43.  [Reporter] Who did you reduce your prejudices against?

44.  [Castro] That is a difficult question. However, I can give you an example,
but this is not a matter of prejudice. I firmly supported Endara's statement. I
applauded him when he said that on 31 December the canal will be in Panamanian
hands, and that he will not renegotiate the canal treaties. I thought it was
honest to encourage and support that decision, and I did. Who would have
expected me to applaud any statement coming from the Panamanian representative?
However, that is an example of objectivity and honesty, and I applauded his

45.  [Reporter] Commander, there were two summits in the same week. A summit of
the superpowers of the north, and another summit of our countries of the

46.  [Castro, interrupting] Well, we are small in economic resources, but
morally we are very big. Theirs was a meeting of those who have great economic
and military power, but not as much moral strength.

47.  [Reporter] They met to reach agreements and we met to discuss...

48.  [Castro, interrupting] To govern the world. They met to govern the world,
and we met to struggle for justice in the world.

49.  [Reporter] What vision of the world does the last caudillo of modern times

50.  [Castro] Would I be that last caudillo? No, because we still have
Ballaguer, who is older than I, and has been engaged in political activities
longer than I. You understand?  Besides, I have never been seen as a caudillo,
which is fortunate, because being a caudillo must be a disgrace. I imagine that
the philosophy of a caudillo is that everything is finished when he is
finished. However, when you are a man of ideas and you convey ideas, you are
convinced that ideas will not perish when the one who portrays those ideas is
no longer there.

51.  [Reporter] What is your vision?

52.  [Castro] A better world. These are very difficult days, but it is said
that the darkest time comes before dawn.

53.  [Reporter] During this summit, Cuba was respected and given an opportunity
to reincorporate itself to Latin America. However, you did not...
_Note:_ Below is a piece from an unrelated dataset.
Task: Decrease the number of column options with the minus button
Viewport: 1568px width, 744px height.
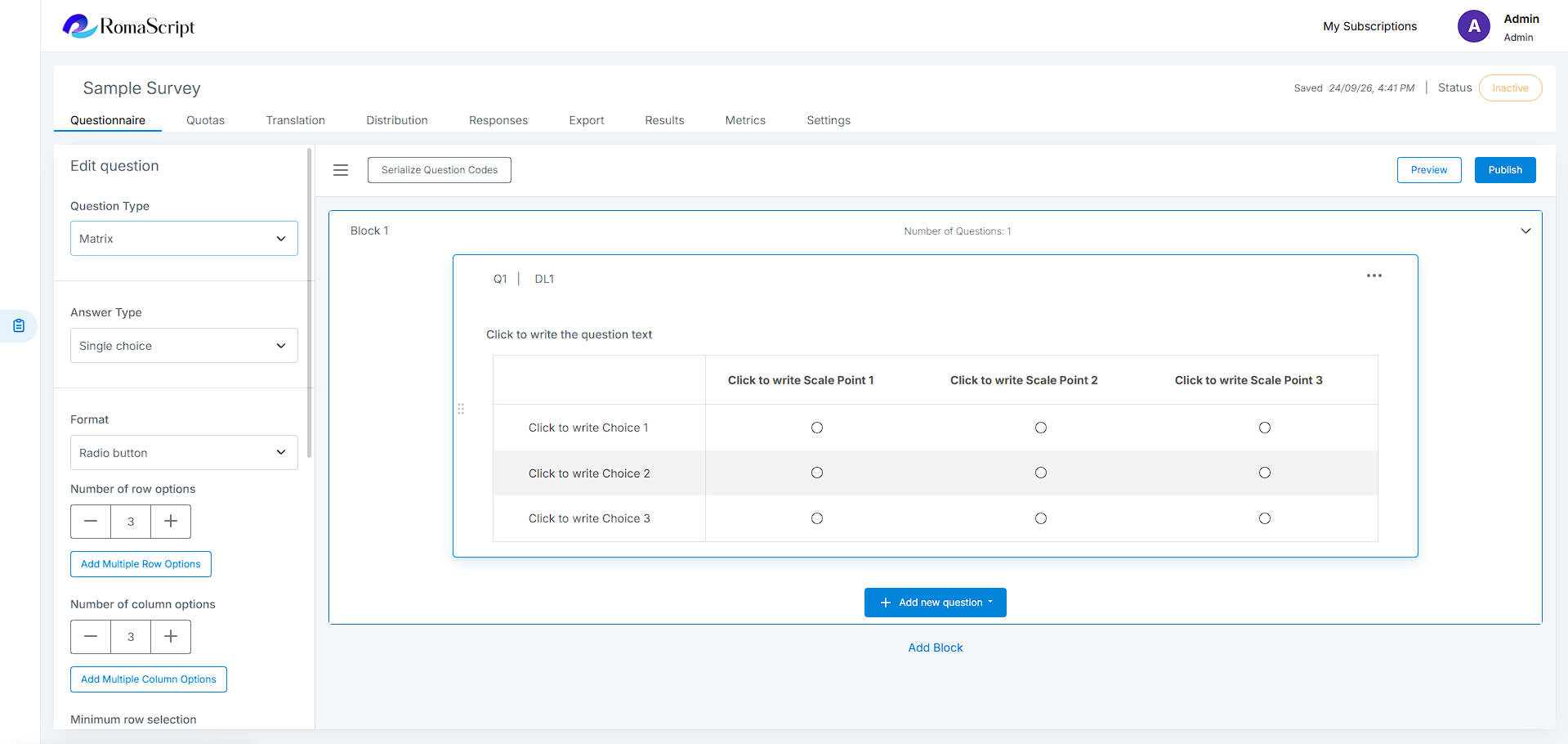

54.  [Castro, interrupting] [Words indisticnt] new prospects in that sense.

55.  [Reporter] Do you feel isolated from Latin America in Havana?
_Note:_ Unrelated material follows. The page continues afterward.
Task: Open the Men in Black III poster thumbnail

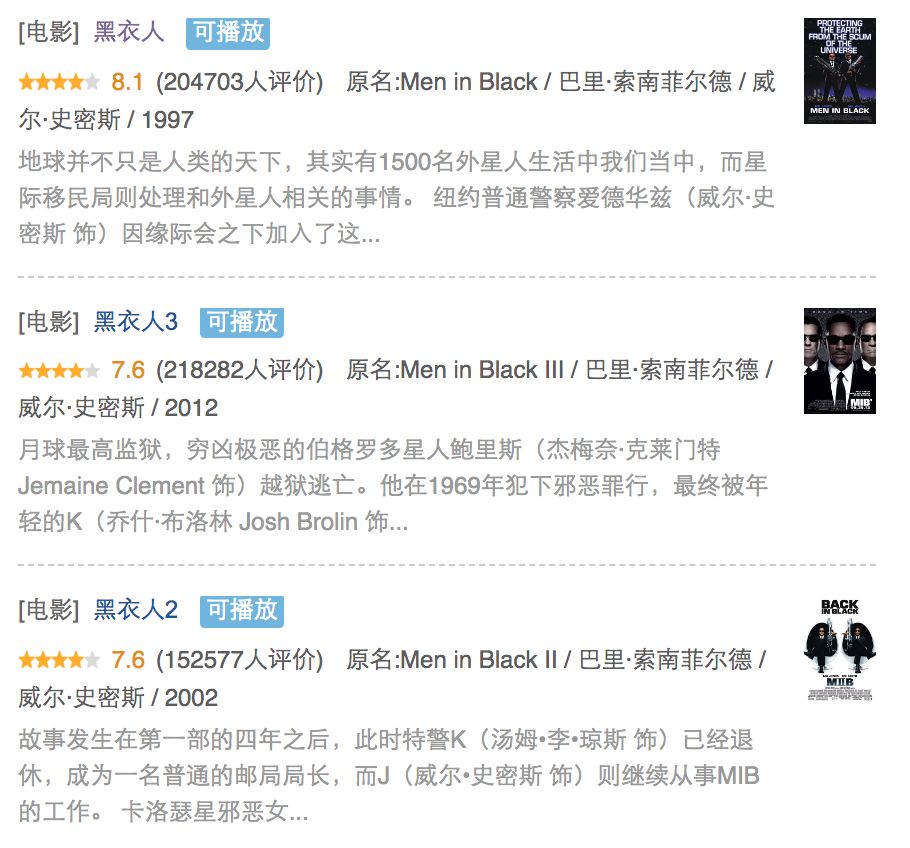Action: coord(839,361)
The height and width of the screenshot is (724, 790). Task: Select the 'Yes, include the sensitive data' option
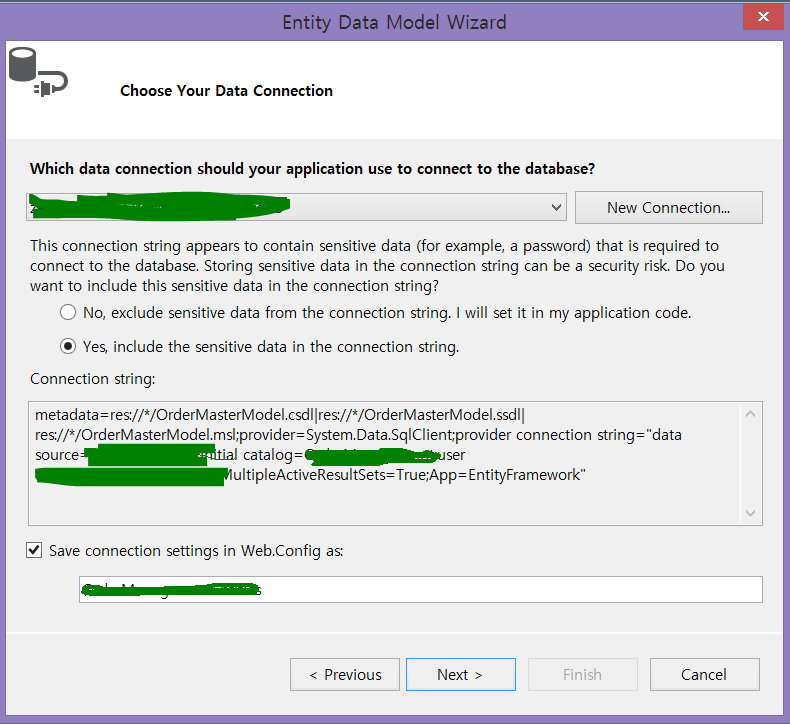point(68,347)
56.  [Castro] No, on the contrary. Nature and God placed us in the Caribbean,
although unfortunately we have a neighbor like the United States. However, we
are privileged to be Latin Americans and part of this great Latin American
family for which I feel great affection and solidarity as well as admiration. I
am a great admirer of Latin America, its history, and people. In addition, we
speak the same language. Can you imagine how it would be if you spoke German
and I Finnish? Nevertheless, Europeans are united. So why not unite Latin
Americans, who speak this marvellous language, which was one of the things they
brought us from that continent so that we could understand each other better.
Now we will also have to study Portuguese.

57.  [Reporter] We also share the same dreams of Bolivar and Marti.

58.  [Castro] And many others like Sucre, San Martin. We can say that they all
shared the dream of a united Latin America. We should not forget Miranda
either. In my opinion, the greatest of all were Bolivar, first of all, then
Marti, who was a disciple and follower of Bolivar.

59.  [Reporter] Is that unity still an utopian idea?

60.  [Castro] Despite the Yankees, that unity is not an utopian idea.